I read that in civil litigation a defendant cannot use a defense that is not timely made in pleadings. This seemed like a rather strong sanction for a failure or mistake in writing and filing defensive pleadings, so I checked the Federal Rules of Civil Procedure and found the following in FRCP §12(b):

Every defense to a claim for relief in any pleading must be asserted in the responsive pleading if one is required. ... If a pleading sets out a claim for relief that does not require a responsive pleading, an opposing party may assert at trial any defense to that claim. No defense or objection is waived by joining it with one or more other defenses or objections in a responsive pleading or in a motion.

Does that actually mean that if a legal defense is not stated in a response to a claim that it cannot be used in a subsequent motion or trial? (Defensive pleadings have to be served within 21 days of receiving a complaint. That would mean that a defendant could get notice of being sued and then have just 3 weeks to state every defense to every claim against it.)

Perhaps a better phrasing of the question: What does this rule mean?
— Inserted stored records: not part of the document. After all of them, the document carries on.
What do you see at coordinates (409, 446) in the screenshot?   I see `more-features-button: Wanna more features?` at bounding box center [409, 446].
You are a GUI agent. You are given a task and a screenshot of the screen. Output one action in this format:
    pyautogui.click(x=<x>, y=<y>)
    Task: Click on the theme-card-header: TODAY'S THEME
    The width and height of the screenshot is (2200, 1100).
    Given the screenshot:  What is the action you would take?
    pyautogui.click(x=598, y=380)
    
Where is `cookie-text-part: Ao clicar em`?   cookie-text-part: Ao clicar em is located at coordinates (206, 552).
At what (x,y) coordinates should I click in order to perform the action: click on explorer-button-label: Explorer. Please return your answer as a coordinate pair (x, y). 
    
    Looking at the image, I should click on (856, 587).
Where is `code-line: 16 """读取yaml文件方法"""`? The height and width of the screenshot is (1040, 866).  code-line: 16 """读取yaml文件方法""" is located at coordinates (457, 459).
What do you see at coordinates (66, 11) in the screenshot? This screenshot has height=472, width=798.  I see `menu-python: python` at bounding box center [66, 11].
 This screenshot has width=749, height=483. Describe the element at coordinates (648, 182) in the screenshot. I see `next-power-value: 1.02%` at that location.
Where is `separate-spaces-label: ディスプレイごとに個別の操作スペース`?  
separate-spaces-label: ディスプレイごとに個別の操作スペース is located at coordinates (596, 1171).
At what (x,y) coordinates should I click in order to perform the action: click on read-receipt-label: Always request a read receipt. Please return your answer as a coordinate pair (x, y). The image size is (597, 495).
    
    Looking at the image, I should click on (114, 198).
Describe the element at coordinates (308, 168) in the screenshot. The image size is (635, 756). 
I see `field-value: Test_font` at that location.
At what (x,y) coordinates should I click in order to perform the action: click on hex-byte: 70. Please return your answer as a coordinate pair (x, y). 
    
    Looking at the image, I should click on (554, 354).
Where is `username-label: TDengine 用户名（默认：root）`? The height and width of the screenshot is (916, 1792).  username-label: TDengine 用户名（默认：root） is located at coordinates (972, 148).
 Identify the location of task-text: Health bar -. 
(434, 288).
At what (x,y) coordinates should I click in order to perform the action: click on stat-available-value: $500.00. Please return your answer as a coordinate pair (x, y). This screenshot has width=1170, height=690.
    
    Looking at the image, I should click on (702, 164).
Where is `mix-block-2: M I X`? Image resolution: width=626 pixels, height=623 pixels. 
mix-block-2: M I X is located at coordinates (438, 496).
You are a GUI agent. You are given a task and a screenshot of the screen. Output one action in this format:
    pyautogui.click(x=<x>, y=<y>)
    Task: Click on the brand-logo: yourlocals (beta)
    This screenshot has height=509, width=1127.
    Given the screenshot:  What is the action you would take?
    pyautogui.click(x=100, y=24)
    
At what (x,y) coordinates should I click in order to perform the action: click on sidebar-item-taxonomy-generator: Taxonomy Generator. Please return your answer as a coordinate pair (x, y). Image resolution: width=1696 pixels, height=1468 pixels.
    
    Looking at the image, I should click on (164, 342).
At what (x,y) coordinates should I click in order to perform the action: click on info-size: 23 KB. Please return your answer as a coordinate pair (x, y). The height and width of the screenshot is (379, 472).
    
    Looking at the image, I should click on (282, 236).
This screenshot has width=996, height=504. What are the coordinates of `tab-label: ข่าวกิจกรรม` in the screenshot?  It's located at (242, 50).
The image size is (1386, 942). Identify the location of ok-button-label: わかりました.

Is it not as harsh as it sounds because an "assertion of defense" can be very general, and any plausible defense can be later "joined" to a generic defense? E.g., is it sufficient for a defendant to simply say in a response to each claim, "I disagree?"

1 Answer 1


This is called the "waiver trap," and it can be quite harsh indeed.

Rule 8 and Rule 12 require a defendant to assert most affirmative defenses almost immediately -- either in their answer or in either a motion to dismiss or a motion for judgment on the pleadings. Failure to assert them does indeed result in a waiver of the defense.

For instance, in Hunter v. Serv-Tech, the defendant filed a motion to dismiss based on defects in service of the complaint. The defendants' motion purported to "reserve the right" to challenge personal jurisdiction, as well, but did not actually move for dismissal on that basis. After the service issue was resolved, the defendants actually moved to dismiss based on personal jurisdiction, but the court denied the motion, saying that Rule 12 requires an actual assertion and argument in support of the defense:

The Court is aware that the outcome it reaches today is a harsh one, especially in light of the fact that it appears that, absent waiver, this motion might well be granted. But the Court is duty-bound to apply the law as it is written, and as written the Rules enact a policy of requiring all 12(b)(2)-(5) defenses to be made by motion, once, prior to filing an answer. Given this policy, Offshore’s “reservation” language is not sufficient to preclude waiver.

So the court acknowledges that the defendant had a winning defense, but it must nonetheless continue to litigate.

The rule is applied quite strictly in cases involving Rule 12(b)(2)-(5) defenses. There is quite a bit more wiggle room for other affirmative defenses, i.e., defenses that allow the defendant to escape liability regardless of whether his conduct was wrongful, but it still remains quite dangerous to omit any available defense from your first responsive pleading. See, e.g., Am. Nat. Bank of Jacksonville v. Fed. Deposit Ins. Corp., 710 F.2d 1528, 1537 (11th Cir. 1983) ("In any case, we need not consider these points since SFC waived its right to advance the statute of limitations defense by its failure to assert this affirmative defense in any pleading filed below in compliance with Fed.R.Civ.P. 8(c).").

As a practical matter, then it is not usually sufficient to simply say "I disagree" in response to a claim, unless your defense amounts to either a denial that the facts supporting the claim are true or a denial that the facts as alleged creates a cause of action. If you intend to assert an affirmative defense – such as personal jurisdiction, statute of limitations, failure of consideration, accord and satisfaction, immunity, etc. – you must say so clearly.

So if your first responsive pleading is an answer, it is typically sufficient to simply say, "The claim is barred by the statute of limitations." But if your first responsive pleading is a motion to dismiss, you need to both assert and argue your defense; otherwise, you risk waiving it as in Hunter.

Note, though, that there are some affirmative defenses that are not waived by failing to assert them immediately. Failure to join a necessary party, for instance, can be asserted at any time up until trial, and subject-matter jurisdiction can be raised at basically any time at all.